The Office for National Statistics today revealed that real pay is falling faster than at any point since records began. Growth in employees' average total pay (including bonuses) was 6.2% and growth in regular pay (excluding bonuses) was 4.3% in March to May 2022 – but inflation is racing ahead. This means in real terms (adjusted for inflation), over the year, total pay fell by 0.9% and regular pay fell by 2.8%.
The data also showed a fall in the unemployment rate to 3.8% in the March to May quarter, 0.1 percentage points lower than the previous three-month period, and 0.2 percentage points below pre-coronavirus pandemic levels. The number of job vacancies in April to June 2022 was 1,294,000.
There was a corresponding increase in the employment rate, which was estimated at 75.9% - 0.4 percentage points higher than the previous three-month period but 0.7 percentage points lower than before the coronavirus pandemic.
The economic inactivity rate also fell, particularly among those that said they did not want a job: it was estimated at 21.1%, 0.4 percentage points lower than the previous three-month period, but 0.9 percentage points higher than before the coronavirus pandemic.
Adrian Lowery, financial analyst at investing and coaching platform Bestinvest, commented:
“With the ONS’s favoured inflation measure CPIH averaging 7.3% in the March to May quarter, workers are on average seeing real pay fall by a record annual rate of 2.8%. This will be felt by households who are seeing sharp drops in their spending power and is heating up pay demands in both private and public sectors this summer.
“While such high levels of inflation will be temporary, those price rises will not reverse so if pay increases do not keep pace, then in the medium term a standard of living hit will be felt. If there is any consolation however, then it is that the labour market looks robust with employment continuing to rise and employers making jobs available, and that indicates we are not yet on the verge of recession.

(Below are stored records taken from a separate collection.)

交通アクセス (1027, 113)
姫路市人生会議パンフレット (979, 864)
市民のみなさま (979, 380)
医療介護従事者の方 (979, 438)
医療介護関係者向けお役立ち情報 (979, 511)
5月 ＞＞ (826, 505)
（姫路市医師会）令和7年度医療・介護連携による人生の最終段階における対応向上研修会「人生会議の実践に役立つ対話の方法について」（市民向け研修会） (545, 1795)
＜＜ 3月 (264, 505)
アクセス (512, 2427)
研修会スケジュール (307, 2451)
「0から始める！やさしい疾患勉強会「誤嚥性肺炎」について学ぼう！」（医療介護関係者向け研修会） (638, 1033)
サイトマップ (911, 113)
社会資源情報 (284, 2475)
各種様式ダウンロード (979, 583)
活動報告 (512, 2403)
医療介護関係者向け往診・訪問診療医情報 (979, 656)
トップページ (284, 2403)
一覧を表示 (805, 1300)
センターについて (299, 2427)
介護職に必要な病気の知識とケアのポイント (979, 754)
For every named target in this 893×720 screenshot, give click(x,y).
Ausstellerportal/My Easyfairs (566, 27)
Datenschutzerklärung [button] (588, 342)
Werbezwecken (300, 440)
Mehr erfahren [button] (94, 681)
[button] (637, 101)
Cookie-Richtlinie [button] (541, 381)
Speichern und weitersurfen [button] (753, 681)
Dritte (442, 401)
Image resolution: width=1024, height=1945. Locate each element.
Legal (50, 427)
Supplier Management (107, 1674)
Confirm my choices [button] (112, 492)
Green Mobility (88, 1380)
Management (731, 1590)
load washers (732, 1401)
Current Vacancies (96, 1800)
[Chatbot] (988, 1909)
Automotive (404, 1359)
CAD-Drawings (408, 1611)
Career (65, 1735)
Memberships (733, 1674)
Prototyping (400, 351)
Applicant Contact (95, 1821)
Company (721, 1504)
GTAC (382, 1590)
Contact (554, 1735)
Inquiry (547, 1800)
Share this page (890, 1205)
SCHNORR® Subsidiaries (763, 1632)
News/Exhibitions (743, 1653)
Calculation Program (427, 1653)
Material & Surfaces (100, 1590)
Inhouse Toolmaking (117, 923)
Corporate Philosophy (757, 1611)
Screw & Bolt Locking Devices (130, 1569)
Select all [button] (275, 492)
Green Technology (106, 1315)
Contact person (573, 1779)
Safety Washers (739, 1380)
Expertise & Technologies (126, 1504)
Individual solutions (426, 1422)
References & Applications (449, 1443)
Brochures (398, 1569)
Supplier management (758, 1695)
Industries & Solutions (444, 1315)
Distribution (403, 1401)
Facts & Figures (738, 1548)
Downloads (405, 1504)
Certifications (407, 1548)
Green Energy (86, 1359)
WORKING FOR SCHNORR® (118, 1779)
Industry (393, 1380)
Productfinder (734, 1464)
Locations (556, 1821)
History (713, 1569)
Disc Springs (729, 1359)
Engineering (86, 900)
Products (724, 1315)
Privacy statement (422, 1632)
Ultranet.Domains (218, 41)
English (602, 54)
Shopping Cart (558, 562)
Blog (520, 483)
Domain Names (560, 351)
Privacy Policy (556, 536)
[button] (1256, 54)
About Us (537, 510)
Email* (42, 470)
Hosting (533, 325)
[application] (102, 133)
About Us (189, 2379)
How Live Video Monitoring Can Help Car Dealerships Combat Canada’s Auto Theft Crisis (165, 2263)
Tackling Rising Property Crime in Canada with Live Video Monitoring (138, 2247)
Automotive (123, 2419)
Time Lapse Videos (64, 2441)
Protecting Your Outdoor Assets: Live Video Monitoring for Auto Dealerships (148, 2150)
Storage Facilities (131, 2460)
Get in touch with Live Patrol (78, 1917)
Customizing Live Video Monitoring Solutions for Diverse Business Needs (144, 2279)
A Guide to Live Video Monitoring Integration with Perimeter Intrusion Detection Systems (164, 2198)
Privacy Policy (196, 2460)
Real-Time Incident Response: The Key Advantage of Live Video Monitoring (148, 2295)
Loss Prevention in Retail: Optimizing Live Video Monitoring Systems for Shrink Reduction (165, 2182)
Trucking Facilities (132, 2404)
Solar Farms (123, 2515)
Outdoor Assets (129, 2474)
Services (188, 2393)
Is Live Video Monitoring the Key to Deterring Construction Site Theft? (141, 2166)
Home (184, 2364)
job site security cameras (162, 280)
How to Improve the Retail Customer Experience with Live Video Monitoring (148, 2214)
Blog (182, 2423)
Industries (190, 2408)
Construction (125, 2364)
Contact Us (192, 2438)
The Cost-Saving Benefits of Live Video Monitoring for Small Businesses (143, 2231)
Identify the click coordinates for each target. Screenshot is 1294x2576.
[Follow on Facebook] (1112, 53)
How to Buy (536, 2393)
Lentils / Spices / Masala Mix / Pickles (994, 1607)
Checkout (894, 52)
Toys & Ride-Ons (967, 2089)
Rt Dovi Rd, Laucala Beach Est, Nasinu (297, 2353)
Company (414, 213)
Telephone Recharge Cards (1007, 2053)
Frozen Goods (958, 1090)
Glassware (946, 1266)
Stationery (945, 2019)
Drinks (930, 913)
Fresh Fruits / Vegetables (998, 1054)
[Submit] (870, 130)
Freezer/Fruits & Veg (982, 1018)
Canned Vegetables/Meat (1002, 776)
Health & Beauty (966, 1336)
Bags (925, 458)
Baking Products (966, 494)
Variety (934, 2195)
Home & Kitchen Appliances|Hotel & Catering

“The unemployment rate in the UK averaged 6.8% from 1971 until 2022, with an all-time high of 11.9% in April of 1984 and a record low of 3.4% in December of 1973 – so historically the jobs market looks in good shape.
“It is encouraging to see the number of ‘economically inactive’ working-age adults fall but the number is still high after surging during and after the pandemic.
“Some are carers for elderly and ill family members, some are people with a working spouse who after Covid decided to forego paid work, run the home and care for children (which many would argue are not “economically inactive” occupations). Many older workers decided during and after the pandemic to cease paid work before state pension age. And there has been a rise - about a fifth in the last two years – in numbers declaring themselves too ill to work.
“This is partly why some employers are struggling to fill positions. There is either a skills gap or a motivation gap or both: in that despite the existence of vacancies, the available unemployed workforce is either unsuited to the work available, or reluctant to take it up.”